Yıllar önce televizyonda Can Dündar‘ın Ecevit belgeseli gösteriliyor. Bülent Ecevit, eşi Rahşan’ın elinden tutmuş, yürürlerken bir görüntüsü belirdi. Rahmetli babama dedim ki “Bak senin ki çıktı!..” Babam öyle bir küfür etti ki burada yazmaya terbiyem el vermez. “Baba neden sövüyorsun, benim adım bile Bülent” dedim. Bana döndü, “Bizi hep iki parça bıraktı, en büyük sağcı bu adammış, biz anlayamadık” dedi. Bugün de CHP dağıtılmak ve parçalanmak isteniyor. Başkanlık sisteminde 1 oyun bile çok büyük önemi var. İktidar CHP’yi bölmeye çalışırken, diğer taraftan da Oğuzhan Asiltürk ile Saadet Partisi’nin içerisine Truva atı sokmaya çalışıyor.
Soldaki Truva atını Deniz Baykal’a methiyeler düzerken ve AK Partililerin iki, üç, beş, dokuz maaşlarını açıkladığı o konuşmayla tanıdık. Sanki annemin bana Sümerbank’tan seneye de giyer diye almış olduğu, kolları uzun bir takım elbise giymişti. Ama Aziz Nesin‘in dediği gibi “Kepeneğe değil içinde yatan yiğide bak!..”
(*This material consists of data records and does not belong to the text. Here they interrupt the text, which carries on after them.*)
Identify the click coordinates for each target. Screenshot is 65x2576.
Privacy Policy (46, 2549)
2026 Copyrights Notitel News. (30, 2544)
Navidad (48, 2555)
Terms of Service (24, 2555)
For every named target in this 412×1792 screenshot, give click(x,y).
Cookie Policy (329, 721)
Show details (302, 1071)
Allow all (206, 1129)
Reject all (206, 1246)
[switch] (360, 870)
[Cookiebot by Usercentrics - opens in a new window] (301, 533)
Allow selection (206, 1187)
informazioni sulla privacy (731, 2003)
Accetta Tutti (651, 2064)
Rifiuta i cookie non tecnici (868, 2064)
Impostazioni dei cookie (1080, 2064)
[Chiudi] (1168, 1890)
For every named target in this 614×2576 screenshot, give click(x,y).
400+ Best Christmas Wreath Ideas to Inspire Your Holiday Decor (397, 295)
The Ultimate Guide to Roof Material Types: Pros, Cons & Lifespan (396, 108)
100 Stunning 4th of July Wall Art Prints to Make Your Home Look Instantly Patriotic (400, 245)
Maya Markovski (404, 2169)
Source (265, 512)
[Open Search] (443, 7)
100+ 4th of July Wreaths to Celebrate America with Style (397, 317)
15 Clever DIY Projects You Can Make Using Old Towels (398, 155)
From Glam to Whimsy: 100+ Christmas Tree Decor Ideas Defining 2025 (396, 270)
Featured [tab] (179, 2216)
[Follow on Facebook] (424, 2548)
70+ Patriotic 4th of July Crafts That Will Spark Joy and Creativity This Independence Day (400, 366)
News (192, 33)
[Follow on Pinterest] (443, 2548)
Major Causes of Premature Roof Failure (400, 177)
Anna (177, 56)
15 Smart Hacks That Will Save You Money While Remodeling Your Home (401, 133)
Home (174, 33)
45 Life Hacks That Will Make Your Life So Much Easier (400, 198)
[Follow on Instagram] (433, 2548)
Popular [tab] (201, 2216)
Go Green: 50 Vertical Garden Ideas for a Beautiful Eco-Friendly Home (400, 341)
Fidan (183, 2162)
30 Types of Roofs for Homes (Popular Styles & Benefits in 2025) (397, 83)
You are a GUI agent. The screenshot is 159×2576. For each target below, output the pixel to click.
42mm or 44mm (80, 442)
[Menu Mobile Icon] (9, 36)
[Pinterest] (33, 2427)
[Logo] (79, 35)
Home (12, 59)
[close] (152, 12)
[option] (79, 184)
O konuşmada iktidarı yerden yere vurdu, konuşması internette milyonlarca izlendi. Sonra yıldızı birden parladı. Ergenekon kumpasında, o mahkemede yaptığı çıkışlar ve otobüsün en ön koltuğuna binerek, general edasında o masum insanlara sahip çıkması hafızamızda. Dokunulmazlıklara hayır diyerek, “Bakın bizi tuzağa çekiyorlar” uyarılarını da unutmadık, hep aklımızda kalacak.
Ama sen Muharrem İnce! Bu parti sana daha ne yapacaktı? 3 dönem milletvekili oldun. Seni o parti Cumhurbaşkanı adayı yaptı.
Türkiye demokrasisinin dönüm noktası sayılacak bir gecede ortadan yok oldun. Neredeyse “zayi” ilanı vereceklerdi. İnsanlar seni mikrofon önüne beklerken, telefon mesajı ile “Adam kazandı” dedin. Sonra mesaj attığın gazeteciyi suçladın. O gece bütün kredin bitti, ama sen farkında değilsin. Bugün düştün yollara… Doğu Perinçek kadar oy alamayacağını kendin de biliyorsun. Yarın Cumhur İttifakı‘na yanlayıp “Devleti bizim doktrinimiz yönetiyor” deme de… Amacın sadece gündemde olmak ve seni genel başkan seçmeyen CHP’den intikam almak. Dün Dev Yol ve Ecevit o partiyi çökelek peyniri gibi dağıttı, ama parti toplanmayı bildi.
Bugün açıklama yapıyorsun: “CHP’ye Atatürk gelse Kurultayı kazanamaz!..”
Peki Baykal’ın kaset rezaleti patladığında sen o dönemde en popüler milletvekillerinin başını çekiyordun. Genel Başkanlığa aday olsan Kılıçdaroğlu‘nu kurultayda paramparça ederdin. Bu kadar genel başkanlığa hevesliydin, niye aday olmadın? Çünkü korktun…
Baykal’ın 1999’da seçim barajının altında kalarak istifa etmesinin ardından partiye birkaç yıl sonra pop star gibi lazer ve dumanlarla sahneye çıktığı gibi, bu belayı da savuşturacağını ve geri döneceğini öngördün.
Sonra Baykal’ın seni tehlikeli görerek çanına ot tıkayacağını düşündün.
Bugün seni Cumhurbaşkanı adayı bile yapan CHP’den intikam almaya çalışmaktansa kabuğuna çekilip oturup sıranı bekleyecektin. Çünkü “Roma’yı fethedemezsin, Roma seni çağırır!..”
Keşke Yalova‘nın Elmalı Köyü‘nde oturup CHP’nin seni çağırmasını bekleseydin.